Iqaluit, na ilha de Baffin, no arquipélago ártico, foi a última paragem do Papa na visita ao Canadá. Antes do regresso a Roma, Francisco encontrou-se em privado com alunos das antigas escolas residenciais. Reuniu-se de seguida com jovens e idosos da comunidade inuit, numa das praças da cidade, a quem reafirmou a dor que sente, por ter havido tantos católicos que também foram responsáveis pela política de assimilação cultural e maus tratos aos indígenas. E garantiu total empenho no caminho de reconciliação que está a ser feito.
“Há pouco, escutei vários de vós, ex-alunos das escolas residenciais. Obrigado pelo que tiveram a coragem de dizer, partilhando grandes sofrimentos, que não imaginava. Isso reavivou em mim a indignação e a vergonha, que há meses me acompanham. Também hoje, e aqui, quero dizer o grande pesar que sinto, e pedir perdão pelo mal que cometeram não poucos católicos nestas escolas, contribuindo para as políticas de assimilação cultural”, afirmou.
O Papa elogiou a capacidade que o povo daquela região tem tido para ultrapassar as dificuldades que a natureza lhes coloca sempre, e transmitir “de geração em geração valores fundamentais, como o respeito pelos idosos, um sentido genuíno de fraternidade e o cuidado pelo meio-ambiente”.
“Há uma bela correspondência entre vós e a terra que habitais, porque também esta é forte e resiliente, e responde com tanta luz à escuridão que a envolve durante grande parte do ano”. E pediu aos jovens inuit que, “apoiados pelo exemplo dos idosos”, cuidem “ da terra, das pessoas e da história”.
“Caminha para o alto, vem à luz e faz equipa”
Apresentando-se como “irmão idoso”, Francisco convidou os jovens a aceitarem três conselhos, o primeiro o de caminharem “para o alto” para “ir mais longe”, não nivelando “por baixo” o que fazem, nem desistindo dos sonhos.

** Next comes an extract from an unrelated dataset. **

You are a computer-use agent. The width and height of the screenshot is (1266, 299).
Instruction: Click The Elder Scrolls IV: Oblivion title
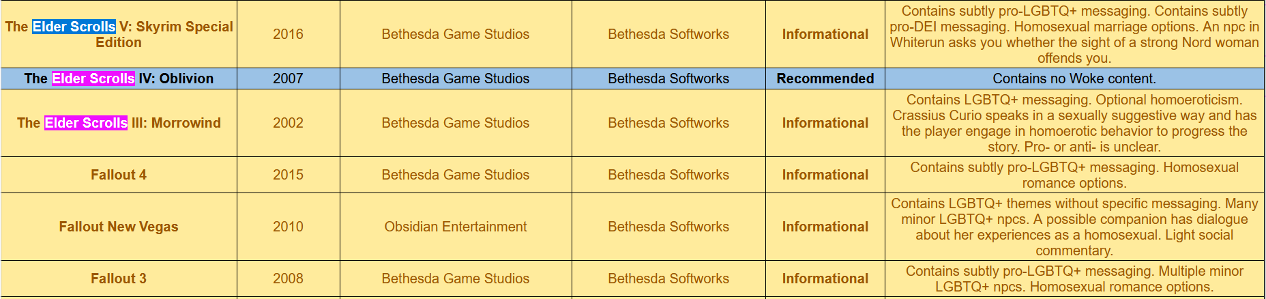click(x=119, y=79)
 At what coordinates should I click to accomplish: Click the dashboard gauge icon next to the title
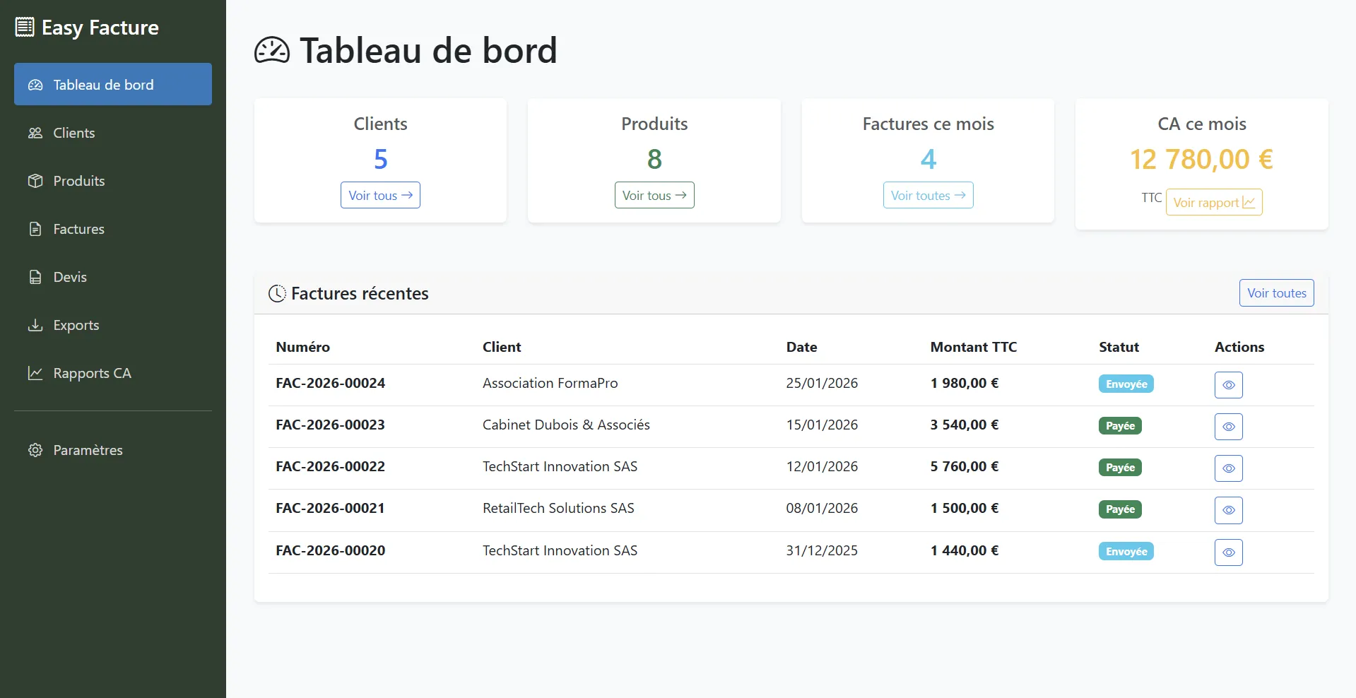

“Pensa na andorinha do Ártico, que não deixa que os ventos contrários, ou as mudanças bruscas da temperatura, a impeçam de ir de uma extremidade à outra da terra; às vezes escolhe rotas que não são diretas, aceita fazer desvios, mas mantém sempre clara a meta”, disse o Papa, lembrando que o futuro está nas mãos dos jovens, mesmo quando parece difícil.
“Como posso levantar vôo num mundo que cai cada vez mais fundo, no meio de escândalos, guerras, enganos, injustiças, destruição do ambiente, indiferença pelos mais frágeis, deceções por parte de quem devia dar o exemplo? Perante estas perguntas, qual é a resposta? Quero dizer-te a ti, irmão e irmã jovem: tu és a resposta, não só porque se te rendes já perdeste, mas porque o futuro está nas tuas mãos”, disse o Papa.
Francisco avançou, depois, com um segundo conselho: “vem à luz”, pedindo aos jovens que não se rendam à escuridão, e sejam responsáveis nas suas escolhas.
“Qual é a força que nos permite separar a luz das trevas dentro de nós? Que nos faz dizer ‘não’ às tentações do mal e ‘sim’ às ocasiões do bem? É a liberdade, que não consiste em fazer tudo o que me apetece e vem à cabeça; não é aquilo que posso fazer, não obstante os outros, mas pelos outros; não é total arbítrio, mas responsabilidade”.
“Se queres fazer Deus feliz, este é o caminho: escolher o bem”, disse o Papa que, como último conselho, lembrou aos jovens a diferença que faz trabalhar em equipa.
“Os jovens fazem grandes coisas juntos. São como as estrelas do céu, que brilham de maneira esplendida. É necessário permitir que os jovens formem grupos, que tenham movimentos, e não passem os dias isolados, reféns de um telemóvel", defendeu, dando como exemplo o que acontece no desporto que ali é tão popular: o hóquei no gelo.
“Como é possível que o Canadá conquiste todas aquelas medalhas olímpicas no hóquei? É que o hóquei combina bem disciplina e criatividade, tática e força física; mas o que faz a diferença é sempre o espírito de equipa, pressuposto indispensável para enfrentar as circunstâncias imprevisíveis de jogo”, afirmou Francisco.
Com este discurso - que, para além do inglês, foi sendo traduzido também para a língua inuktitut - o Papa concluiu a sua visita ao Canadá, tendo agradecido todas as canções e danças tradicionais com que foi brindado no início deste encontro por parte de diversos elementos e famílias da comunidade Inuit.